Home > DIY HiFi > Synchronous Reclocking?

Synchronous Reclocking?

November 1, 2012 Leave a comment Go to comments

Here is an implementation of synchronous reclocking the I2S signal in the Amanero board reported on diyaudio:

After improvement of getting MCLK from XO instead of using standard PIN 6, I tried reclocking the BCK with same MCLK and the improvement is very positive. Right now I tied PIN43/44 on CPLD together, fed MCLK to reclocker and DAC with 2K resistor. The reclocker is 74AUC1G74 D-type flip-flop at 2.5V (power pull from 3.3V with 330ohm in series). Left side is PCM5102 DAC[530]

The basic idea is to:

  1. Feed the oscillator clock signal directly to the DAC
  2. Use the oscillator clock signal to drive a flip flop which reclocks the Bit Clock

This reclocking scheme can be done with any USB-I2S where you can tap a low jitter clock signal. Typically these are the ones that derive the clocks from oscillators rather than internally by the FPGA. A good candidate is Lorien’s XMOS-based WAVE IO


The goal is to reduce jitter in the I2S signals, including the master clock by leveraging the fact that the jitter added by a flip flop is much less than the jitter added by a CPLD or FPGA.
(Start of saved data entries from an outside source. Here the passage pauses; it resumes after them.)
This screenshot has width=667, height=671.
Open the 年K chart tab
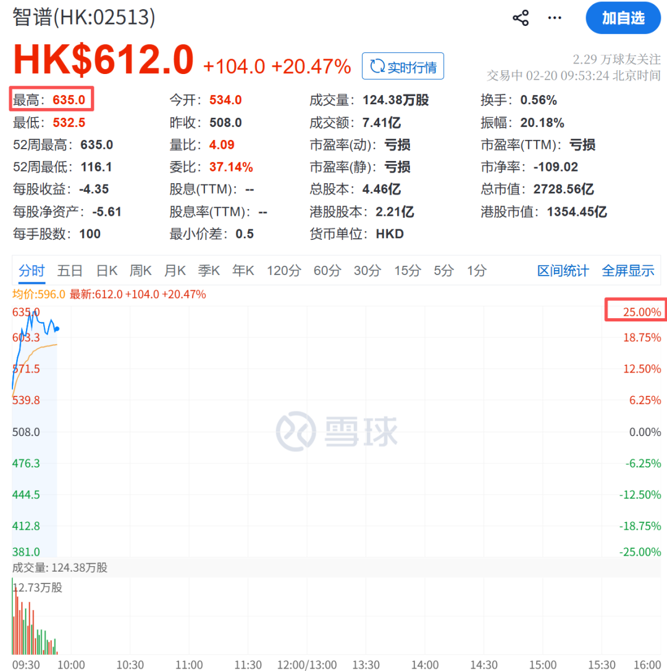click(243, 270)
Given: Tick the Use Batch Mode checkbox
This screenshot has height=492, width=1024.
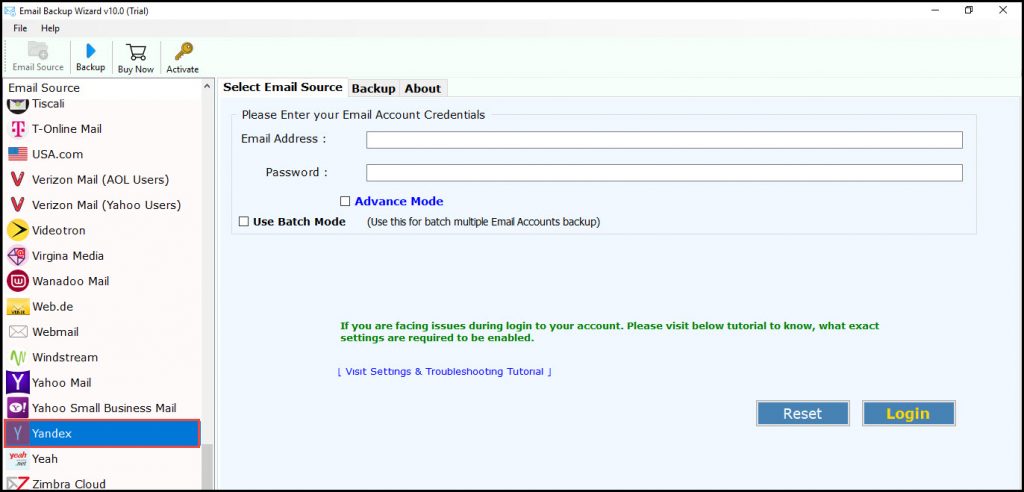Looking at the screenshot, I should [x=244, y=222].
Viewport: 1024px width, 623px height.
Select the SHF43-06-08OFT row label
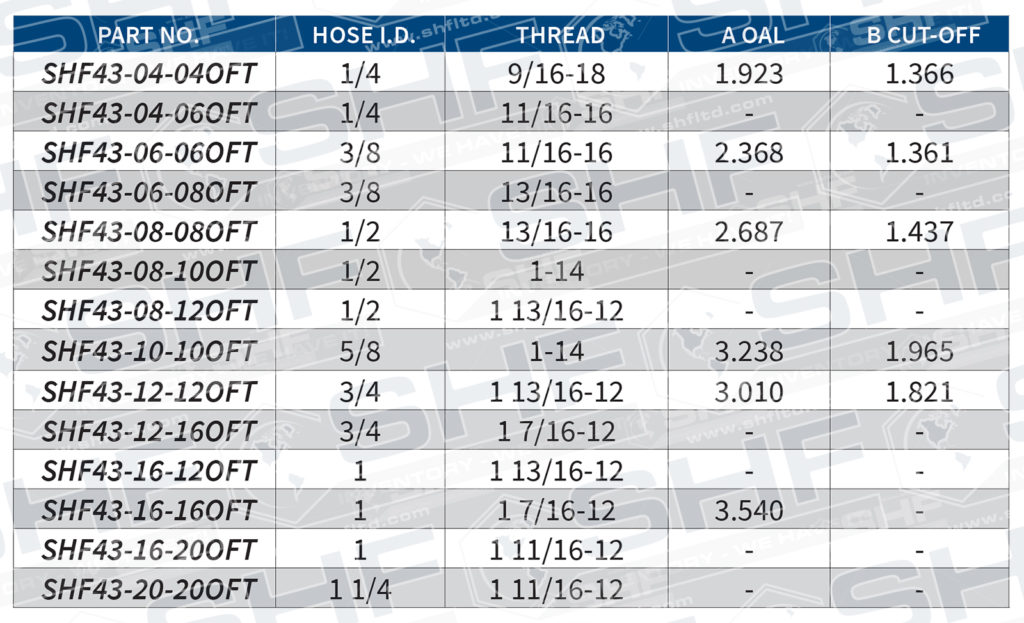pos(149,192)
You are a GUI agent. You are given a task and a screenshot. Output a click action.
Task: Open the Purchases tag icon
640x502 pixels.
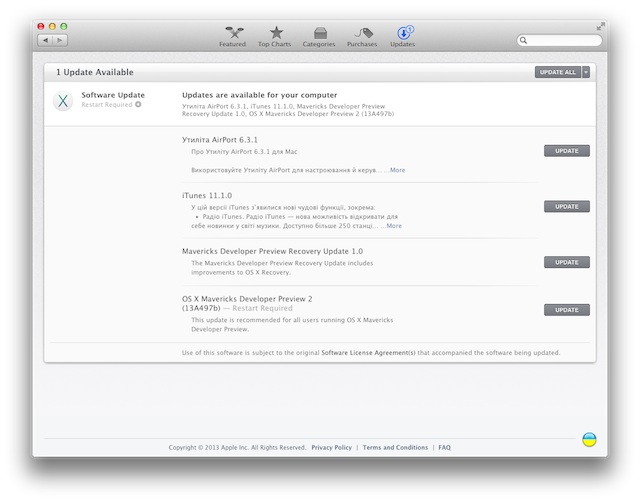coord(363,33)
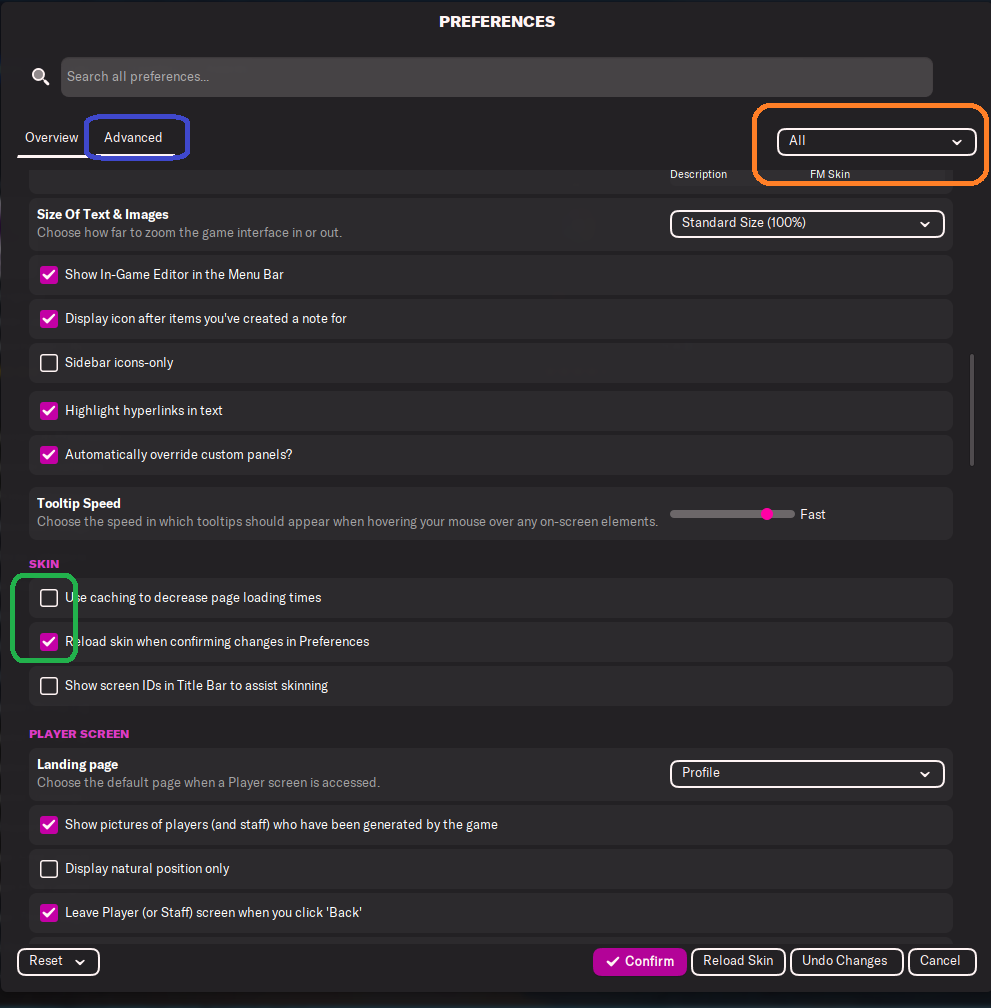
Task: Click the Undo Changes button
Action: (x=845, y=961)
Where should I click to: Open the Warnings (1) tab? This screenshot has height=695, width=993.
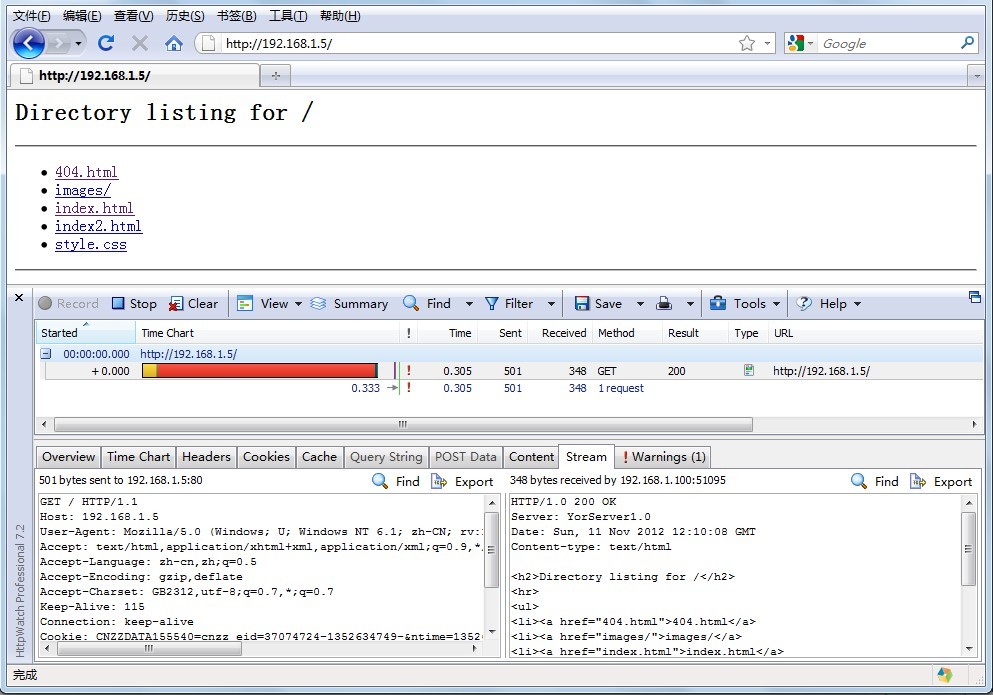point(663,457)
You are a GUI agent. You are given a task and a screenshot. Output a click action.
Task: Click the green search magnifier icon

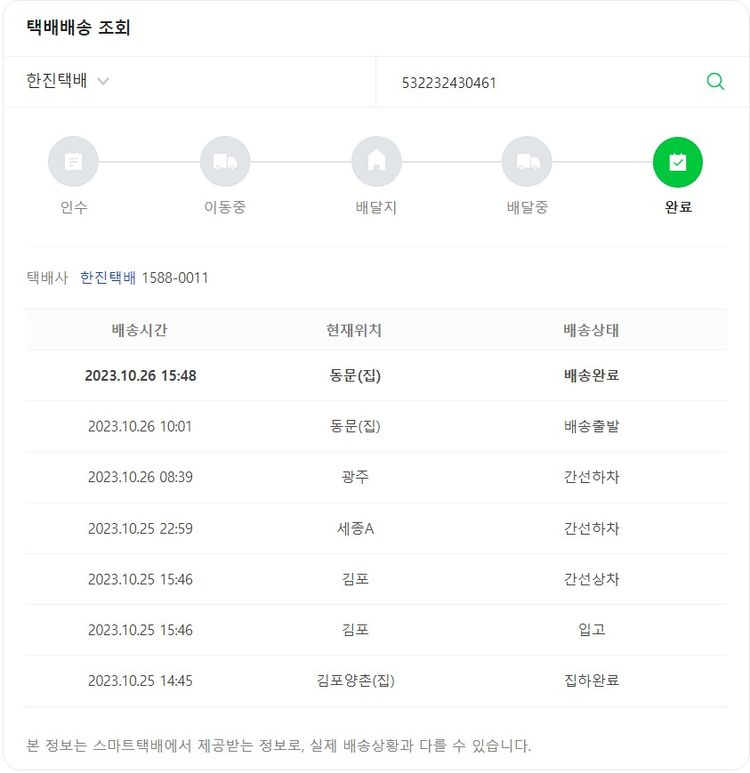pyautogui.click(x=715, y=82)
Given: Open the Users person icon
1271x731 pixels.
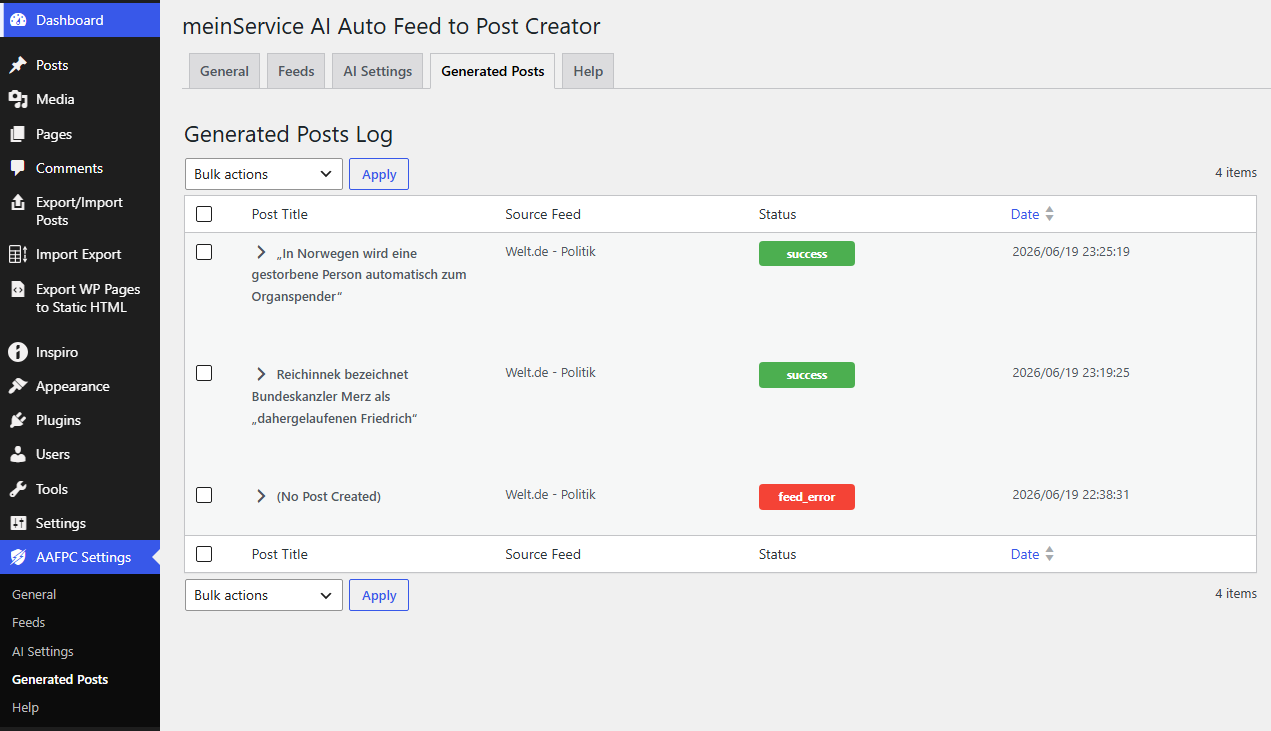Looking at the screenshot, I should [18, 454].
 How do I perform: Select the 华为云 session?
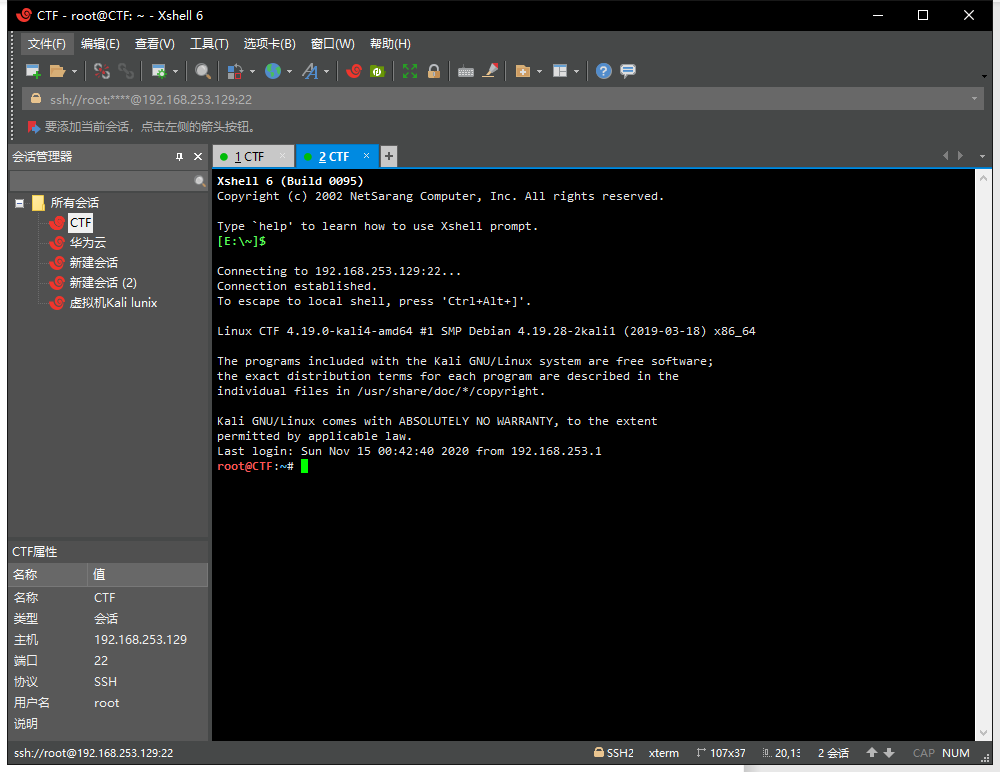coord(87,242)
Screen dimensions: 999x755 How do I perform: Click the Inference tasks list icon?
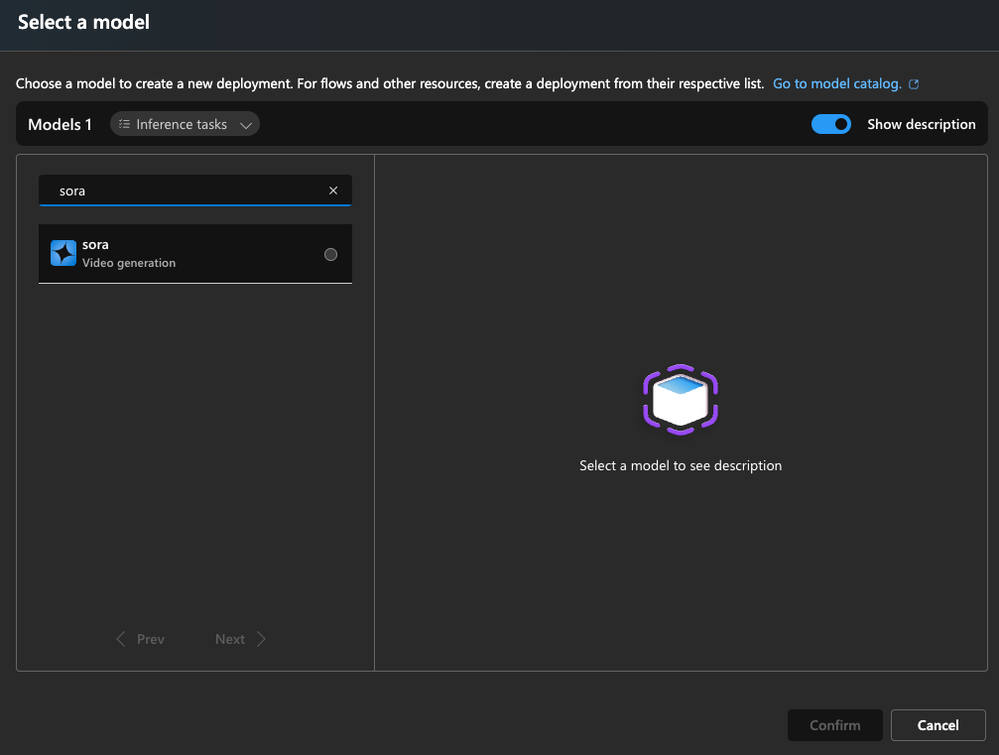coord(124,124)
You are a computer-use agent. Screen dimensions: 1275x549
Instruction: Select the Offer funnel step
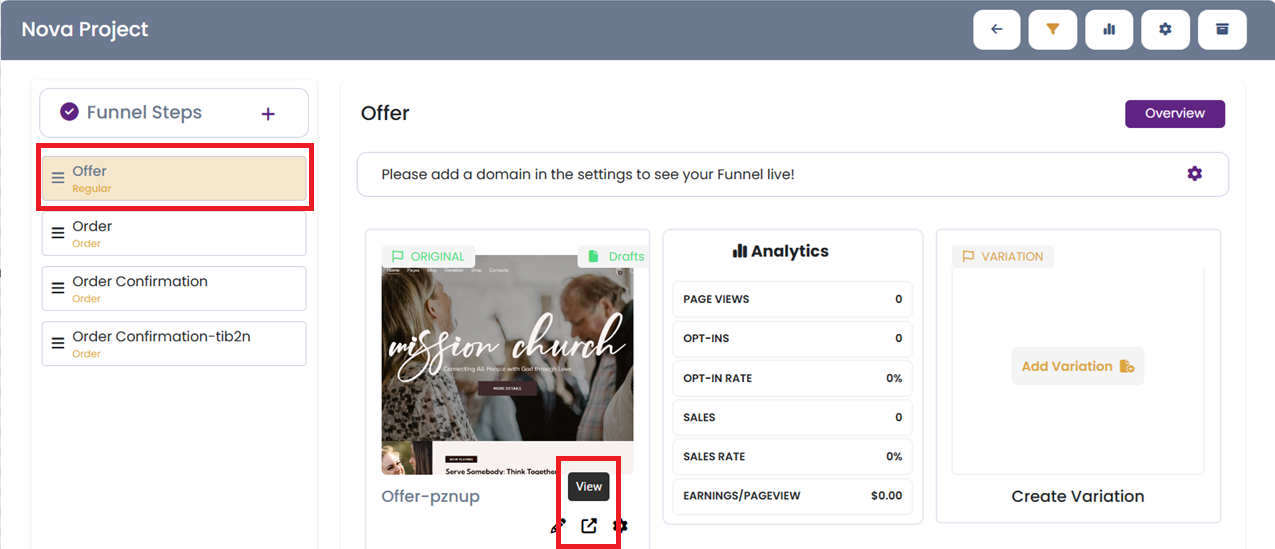[174, 178]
Even thought the on-board oscillators are low jitter, the signals coming out of the CPLD have a minimum amount of jitter in the order of 100 psec peak to peak. If we take the master clock straight from the oscillator rather than from the CPLD, we don’t have the added jitter by the CPLD. If we also use this clock signal straight from the oscillator and re clock the bit clock, then this new bit clock will also be of lower jitter than the original bit clock coming out of the CPLD.


“When PRE and CLR are inactive (high), data at the data (D) input meeting the setup time requirements is transferred to the outputs on the positive-going edge of the clock pulse.”

Here is a logic table for a typical flip-flop (this one taken from Potato Semi 74G74 datasheet)

Basically, the flip-flop re-aligns the edges of the bit clock to the edges of the master clock. From the above table, rows 4 and 5, D (data input) is reflected at Q (output) on the rising edge of the CLK (clock). Thus if we use the clock signal directly from the oscillator (low jitter), and feed the bit clock from the CPLD to the D input of the flip flop, it will be “reclocked” resulting in a lower jitter signal at Q (output)


Data is read in reference to the bit clock. As long as the minimum timing requirements are met (set up and hold times), a value of 1 will be read as 1 and a value of zero will be read as zero. It is probably safe to assume that systems are designed with sufficient timing margin that even with a more jittery bit clock, there are no digital errors. Therefore, there is no need to reclock the LR clock and the DATA


There are some timing considerations we need to think about with regard to this manner of reclocking. The master clock coming out of the CPLD is synchronized with the other I2S signals (Bit clock, LR clock and Data). In comparison to the clock signal at the oscillator output (oscillator clock), these signals have a certain amount of propagation delay just for the fact that they have gone through the CPLD device. I am not exactly sure how much is the propagation on the output signals, but based on the CPLD datasheet, it may be in the order of 10 (or 10s) nano-seconds.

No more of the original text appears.